Wu Ming 2 / Macchine, sortilegi, rituali

Pulp Magazine - Friday, December 26, 2025

Dopo Timira (Einaudi, con Antar Mohamed), Il sentiero luminoso (Ediciclo) e Veglione Rosso (Panozzo), da poco in libreria Mensaleri, nuovo romanzo solista di Wu Ming 2, nom de plume di Giovanni Cattabriga. Parte del collettivo Luther Blisset e in seguito Wu Ming (ultima opera a sei mani UFO 78, sempre Einaudi), frontman e paroliere dell’esperienza poetico-musicale Wu Ming contingent, narratore camminatore, autore e interprete di teatro militante, l’autore raccoglie la somma di tutte le sue esperienze in questo romanzo unico in cui si incontrano il regno animale del molto piccolo, la natura naturans, l’uomo che rispetta e venera e l’”uomo industriale”.

Mensaleri è un romanzo scritto nell’antropocene e in quanto tale porta l’attenzione sull’interrogativo più importante: è possibile un equilibrio tra i viventi? La risposta a questa domanda e le vie per arrivarci tuttavia non sono lineari. Forze arcane operano nelle catene causali delle trame e gli effetti spesso sono imprevisti, determinati da un destino iniziato altrove, come nel proverbiale effetto farfalla.

Lo scenario è l’isola di Parpai, che, da luogo ameno e ricco di specie particolari diviene sede di una cartiera, creatura di Nazzaro Mensa, poi del figlio Celso e del nipote Alberto.  Quello che a un industriale può sembrare una tela bianca dove installare la propria impresa sembra solo una cosa a chi c’era da prima: casa propria e poco importa che a pensarla così siano miriadi di bruchi e farfalle o personaggi “poco raccomandabili”. L’isola che diventerà una cartiera con villaggio operaio annesso nasconde un antico segreto che ha legato spiritualmente e fisicamente intere generazioni di adepti. Come si dipana nei secoli questa relazione è l’argomento del romanzo.

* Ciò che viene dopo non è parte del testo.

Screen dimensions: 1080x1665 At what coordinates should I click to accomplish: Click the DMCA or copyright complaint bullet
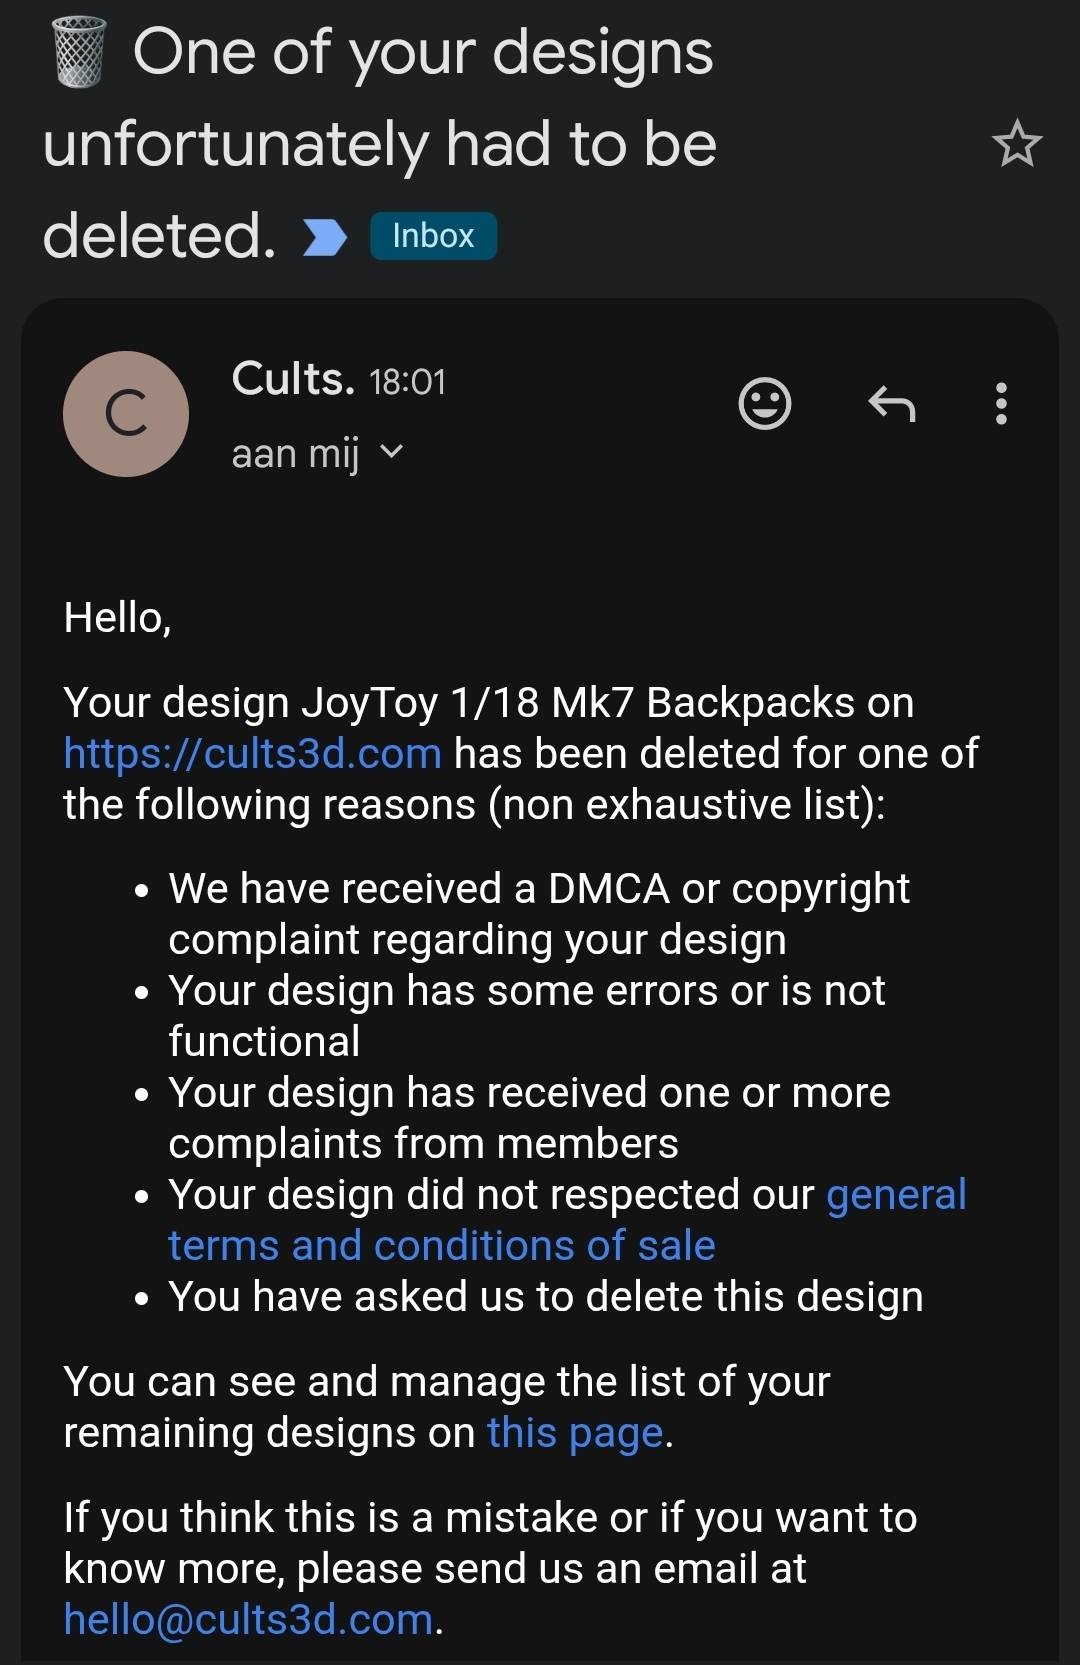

Il racconto si svolge su più piani temporali, dall’evento leggendario che rende l’isola speciale (1363) alla rinascita della fabbrica intorno agli anni 2000 passando per la storia della cartiera, del villaggio operaio e della famiglia Mensa, (“l’età dell’oro” 1868-1950 circa). Lo strumento per far incontrare queste anime dello stesso posto e della stessa comunità è il teatro che una combattiva regista “applica” alla situazione su mandato della stessa famiglia Mensa. Lo sguardo per certi versi esterno, ma in grado di far nascere con una sorta di maieutica la verità, è una meravigliosa metafora di come l’arte, la performance e la scrittura possano far emergere storie passate che hanno ricadute sul presente.

Non sarebbe un libro dei Wu Ming se mancasse l’azione e infatti tra le pagine troviamo inseguimenti e movimenti, viaggi lisergici e trappole artigianali, cortei e piccoli furti…non ci si annoia proprio leggendo le quasi cinquecento pagine di questo libro. Tuttavia, ragionando per affinità c’è un solo lavoro a cui questo si può accostare ed è Il fungo alla fine del mondo di Anna Lowenhaupt Tsing (Keller). Se il libro dedicato all’incredibile matsutake (il fungo venduto a peso d’oro in Giappone) dimostra con dovizia di particolari la necessità di una simbiosi uomo-fungo-foresta (e attenzione la foresta è qui intesa come un luogo post-industriale) con le “armi” della saggistica, Mensaleri lo fa con il colpo d’ala della narrativa. L’esito è in entrambi i casi la consapevolezza di come l’infinitamente piccolo (bruchi e farfalle in un caso, funghi nell’altro), la natura (boschi, fiumi e foreste) e le comunità di umani con i loro sistemi simbolici, di produzione e riproduzione debbano trovare modi per cooperare per scongiurare l’estinzione. Un’ultima nota: su Wu Ming foundation si trovano materiali di approfondimento del libro, “titoli di coda” da abbinare alla lettura che tratteggiano le ispirazioni reali della vicenda immaginata nel romanzo. Cito solo una frase che aiuta a entrare nelle atmosfere “mensaleresi”: «Ci dicemmo che qualunque città ideale, edificata dal nulla, ha una doppia natura che la rende spaventevole: il volto dell’utopia e il corpo del carcere».